Saturday, 9 July 2011

"Ladies and Escorts:" Saskatchewan Liquor Laws in the 1960s

“The most unfortunate feature of the present system is the social discrimination against women, who are looked on as incapable of making their own choices.This business regarding women and Indians, more than half the population, as irresponsible, should be ended.”
- Prof. J. M. Naylor, University of Saskatchewan, Star-Phoenix survey on Saskatchewan's liquor laws, May 8, 1958, p. 3 Source

When Jack Morrow and his son John opened the Shell Lake Hotel on November 15, 1957, only men were allowed in the beer parlour. On Saturday nights, while the farmers were enjoying each other’s company in the bar, their wives often had nowhere else to go. The Morrows made a tiny room in the hotel basement available to women where they could visit without disturbing, or being disturbed by, the men. [Pages of the Past: History of Shell Lake-Mont Nebo Districts, 1983, p. 423] There was a long-standing prairie conviction that women and the public consumption of alcohol did not mix. [James H. Gray, Bacchanalia Revisited, 1982] Saskatchewan beer parlours were men-only enclaves until the early 1960s, when provincial liquor legislation permitted mixed drinking in newly christened “beverage rooms.”

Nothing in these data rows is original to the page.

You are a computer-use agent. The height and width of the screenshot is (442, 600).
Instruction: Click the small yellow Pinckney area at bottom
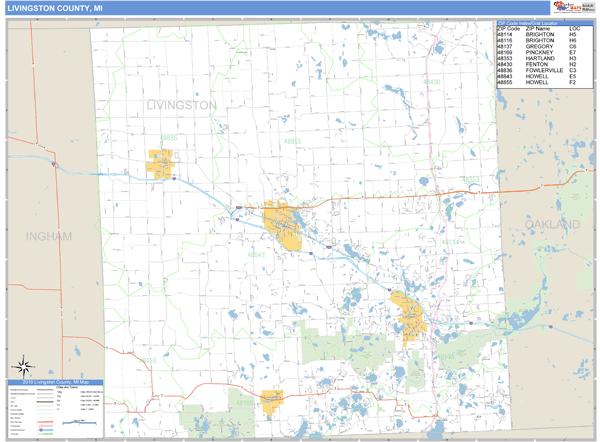click(x=273, y=398)
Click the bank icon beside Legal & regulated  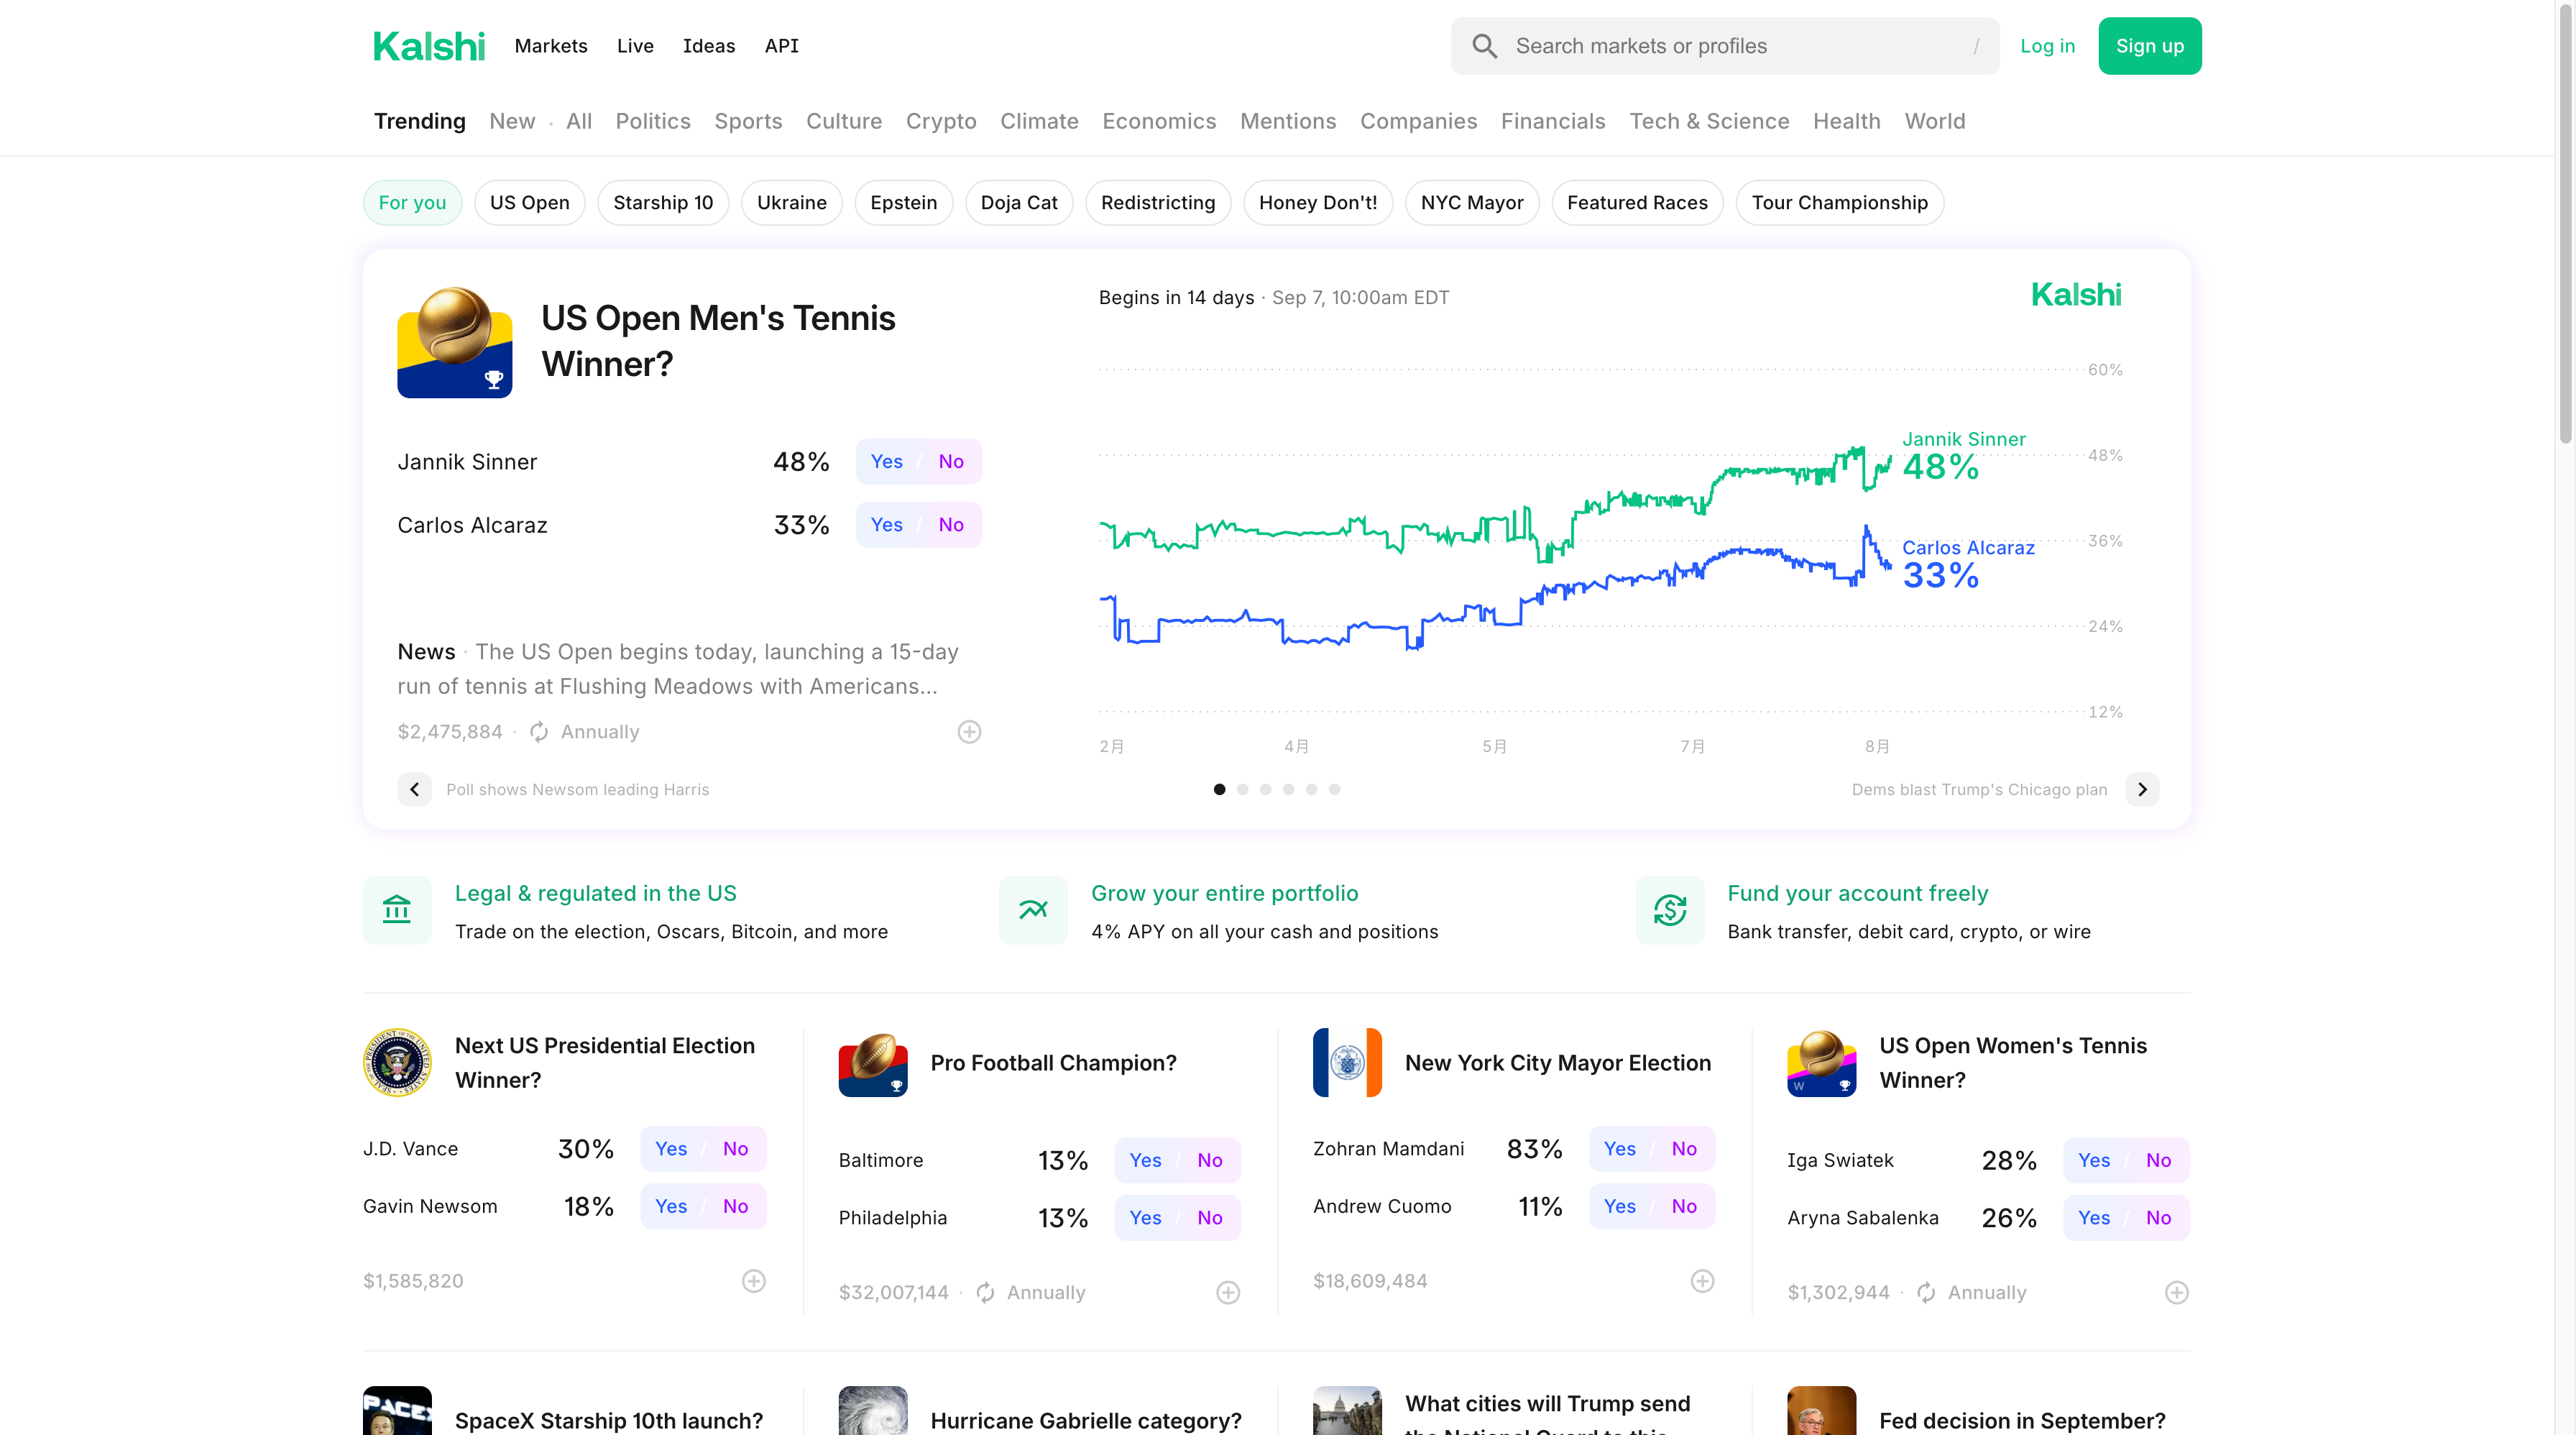[397, 910]
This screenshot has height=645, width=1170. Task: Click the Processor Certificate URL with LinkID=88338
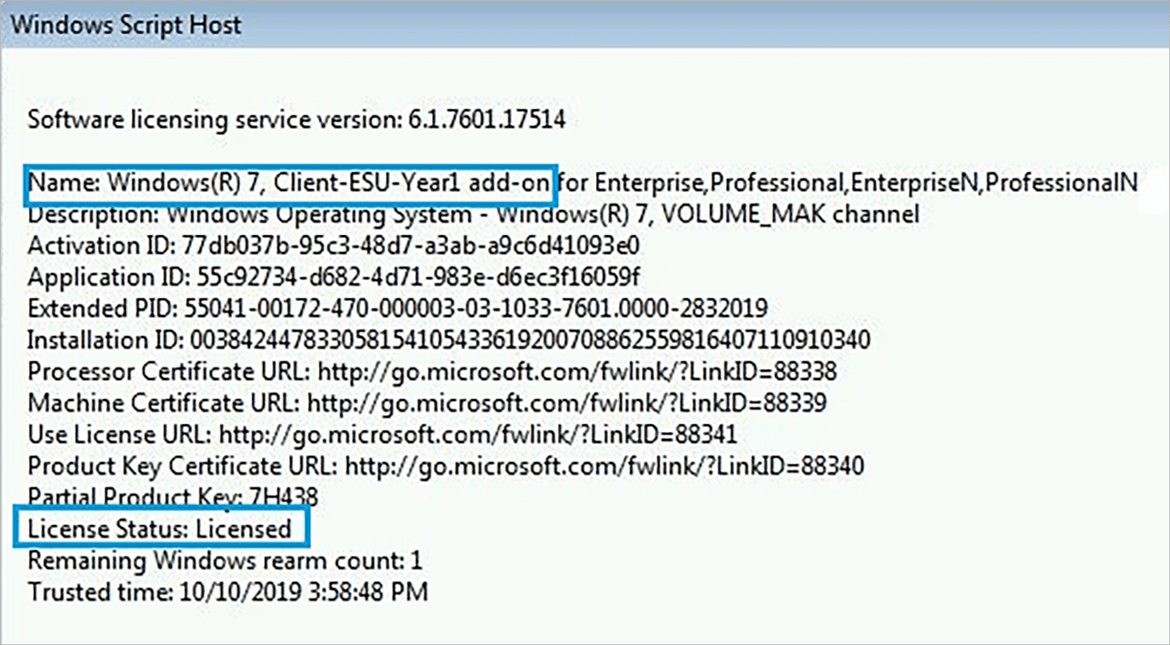[578, 372]
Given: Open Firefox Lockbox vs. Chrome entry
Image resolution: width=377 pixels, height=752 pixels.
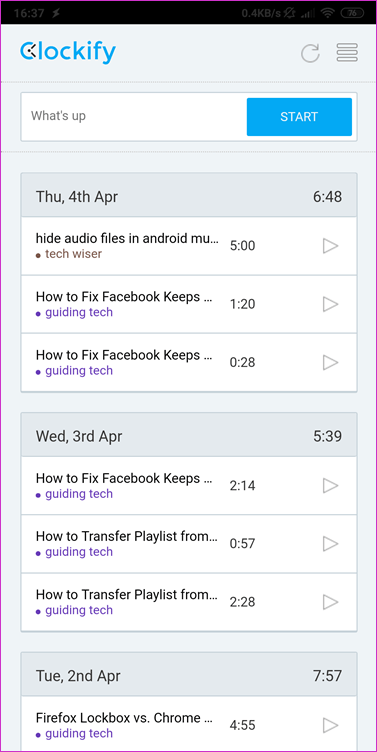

The issue of mixed drinking was briefly debated by the members of the Hotels Association of Saskatchewan at their 22nd annual convention in May 1953. Some felt that allowing women into parlours would create a “more polite” atmosphere and would cut down on drinking in cars. Most, however, were opposed. “If you’re looking for trouble, open ladies’ beer parlours,” one delegate said. Two women hotel operators stated that they felt “that the woman’s place should be in the home and also that they wouldn’t care to look after a woman’s parlour.” In the end, it was decided to leave the decision to “outside organizations.” ["Ladies’ Beer Parlors Discussed by Hotelmen,” in Regina Leader-Post, May 20, 1953, p. 4Click for source 

Gradually, the case built for more liberal liquor laws in Saskatchewan. Veterans of the Second World War had fond memories of spending a happy hour or two with their girls in English pubs or European bistros. After the war, Canadian women were only permitted to drink with men in Legion halls and private clubs. In 1954-55, Manitoba's Bracken Commission investigated the liquor control system and recommended that all provinces hold plebiscites and let people decide if they wanted to widen drinking provisions, including the opening of public drinking facilities to women. This was welcome news to Norm and Sadie Jacklin, owners of the Climax Hotel close to the US border. Many times an American husband and wife travelling through and stopping at the hotel would have to be discreetly taken aside and told about the Saskatchewan liquor law. [Prairie Wool: A History of Climax and Surrounding School Districts, 1980, p. 35] 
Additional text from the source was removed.